Точно так же, как, должно быть, делал он, я вспарывал и резал, заталкивал и заколачивал, торопясь покончить с этим до того, как остатки золотого осеннего света покинут небо, и в конце концов создал нечто, похожее на распятое пугало. Оно мокро блестело и сочилось, но, хоть это и было ужасное зрелище, на войне я все равно видал и похуже. Когда я отступил, чтобы окинуть его взглядом, окутанный грандиозным ревом лесной тишины, я осознал, что вера моей бабушки в то, что я буду на такое способен, была не вполне комплиментом.

Джина не смотрела, не могла даже слушать, и все это время пела Шей все песни, какие только помнила, подготавливая тело моей сестры. Она уложила ее на постель из листьев меж корней могучего дуба и укутала одеялом из лоз и плюща. Грань между бабушкиными указаниями и инстинктами размылась, но это казалось правильным. Закончив, она завернулась в настоящее одеяло Шей и начала дрожать, и я, после того как вымылся в трейлере, обнимал ее, пока она плакала — у нее была на то сотня достойных причин. Потом я развел костер, и мы стали ждать.

Ты позволяешь себе надеяться, но находишь всему здравое объяснение. Кто знает, почему зашуршала та куча листьев, почему дрогнула эта лоза. Это могло сделать что угодно. Пламя дрожало и тени плясали; кто-то наблюдал за нами в ночи — такой высокий, что в его волосах запутывались облака, такой маленький, что мог укрыться в желуде, — и лес волновался вместе с его медленным, задумчивым дыханием.

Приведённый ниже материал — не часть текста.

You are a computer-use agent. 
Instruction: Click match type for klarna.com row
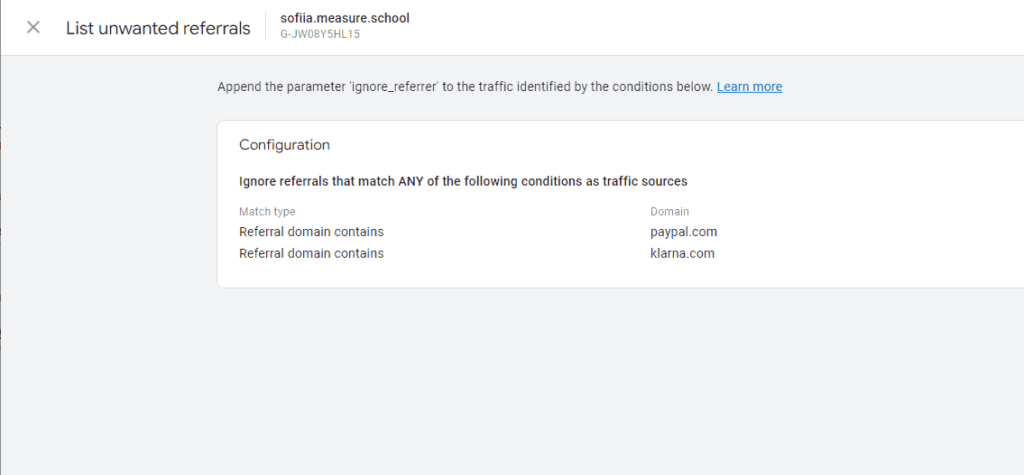pos(311,253)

Сначала пошевелилась рука, а может, нога… но это точно было движение, слишком осознанное, слишком человеческое, чтобы его можно было объяснить как-то еще. Я не слышал ее голоса восемь лет, но немедленно узнал его в кашле, донесшемся из-под покрова теней и лоз. Мы с Джиной копали, и тянули, и обрывали листья, а в спутанном сердце всего этого скрывалась жизнь и единственный оставшийся повод для слез. Шей кашляла долго, испуганно ползая по лесной земле; ее ноги были слишком слабыми, чтобы держать ее, голос — слишком слабым, чтобы кричать, и я гадал, не вернулась ли она в тот момент восьмилетней давности, не переживает ли вновь собственную смерть.

Мы обнимали ее, пока — я надеялся — она не решила, что это всего лишь обычный сон.

Я обхватил ладонями лицо Шей; щеки ее были все еще холодными, но огонь придавал им румянец жизни.

— Ты меня узнаешь?

Ее голос был сухим хрипом.

— Ты похож на моего брата… только старше.

Ей предстояло узнать так мучительно много. Я подумал, не лучше ли будет не выпускать ее из бабушкиного дома, пока мы не расскажем друг другу обо всем, что испытали за последние восемь лет, и еще подумал о том, что не приходило мне в голову до сих пор: а вдруг с ней что-то не так, а вдруг мы никогда не сможем это исправить, а вдруг мы совершили кошмарную ошибку, — и мне показалось, что для всех будет лучше, если мы отправим ее обратно.

Но пока что мне нужно было слишком многому научиться.